### Problem description
Look for the line containing "Click Allow an" and the line containing "At what coordinates" in the entries below. Copy those two and all lines between them exactly, leaving out pictures.

### Exercise data
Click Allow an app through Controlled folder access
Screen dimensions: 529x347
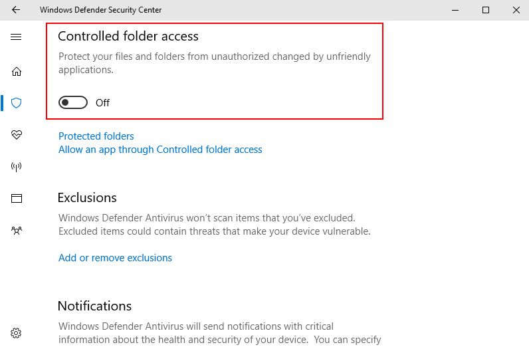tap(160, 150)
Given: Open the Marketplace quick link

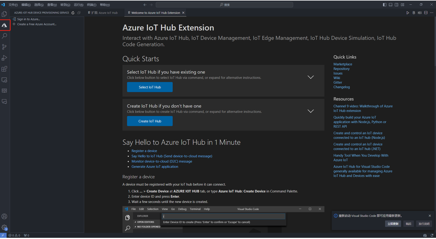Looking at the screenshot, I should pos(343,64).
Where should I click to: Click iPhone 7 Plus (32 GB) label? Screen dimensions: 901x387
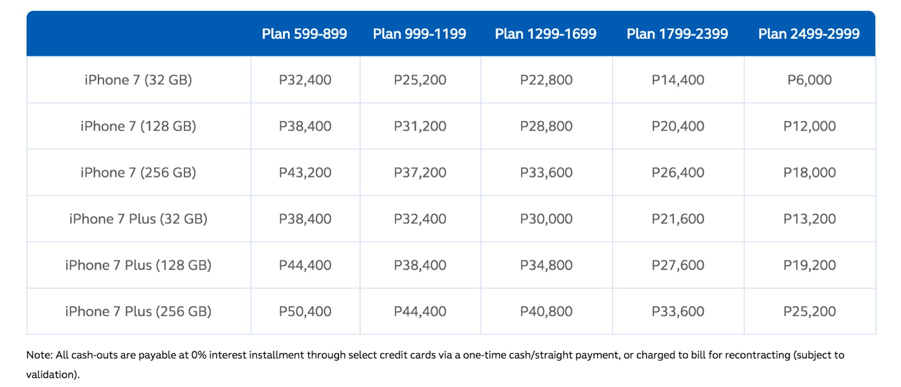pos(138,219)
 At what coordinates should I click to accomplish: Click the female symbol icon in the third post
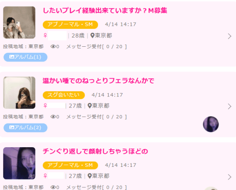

---

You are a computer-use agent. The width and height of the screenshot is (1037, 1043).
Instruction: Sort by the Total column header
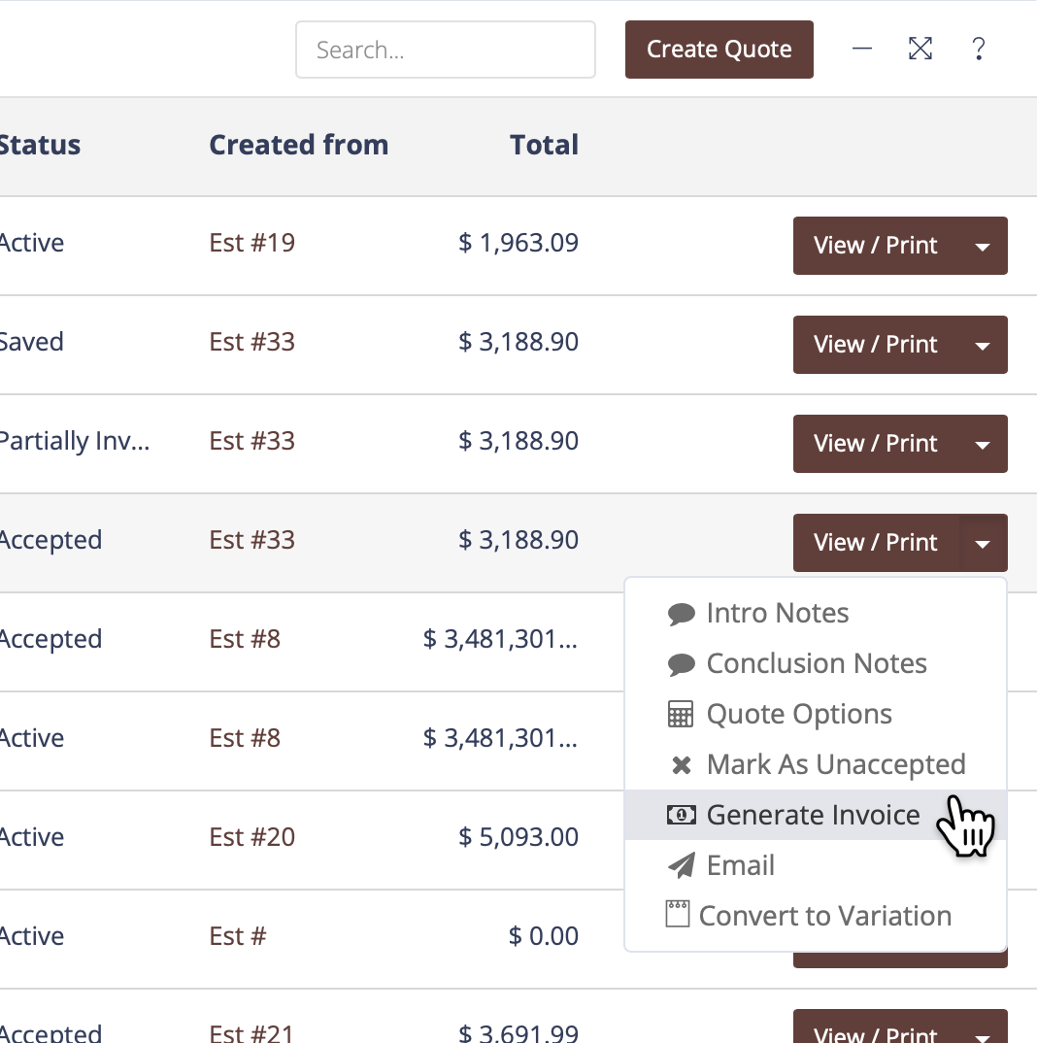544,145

--

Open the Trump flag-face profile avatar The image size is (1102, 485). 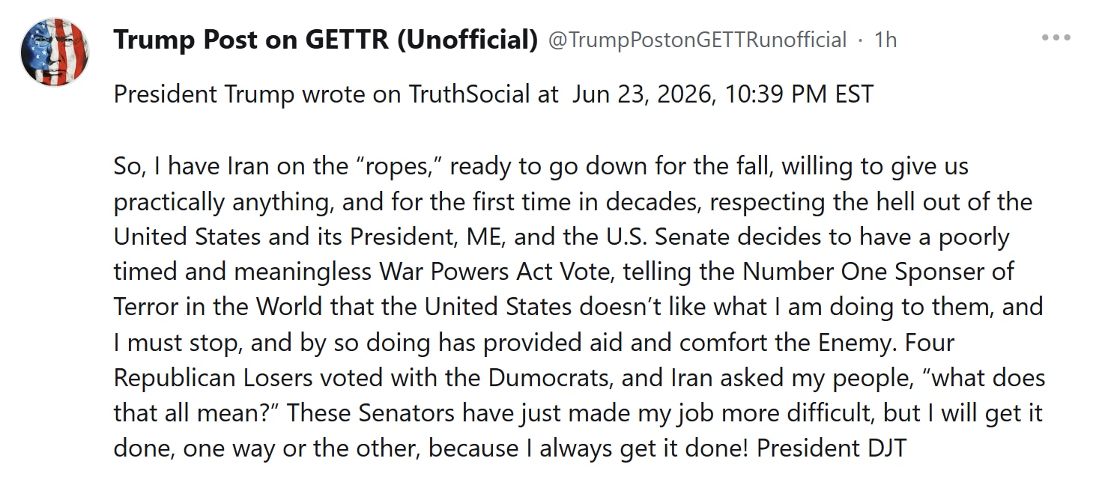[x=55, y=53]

### Answer space
Click Allow an app through Controlled folder access
Screen dimensions: 529x347
tap(160, 150)
Given: Open the Marketplace quick link

Looking at the screenshot, I should pos(343,64).
Where should I click to: Click iPhone 7 Plus (32 GB) label? Screen dimensions: 901x387
pos(138,219)
 At what coordinates should I click to accomplish: Click the female symbol icon in the third post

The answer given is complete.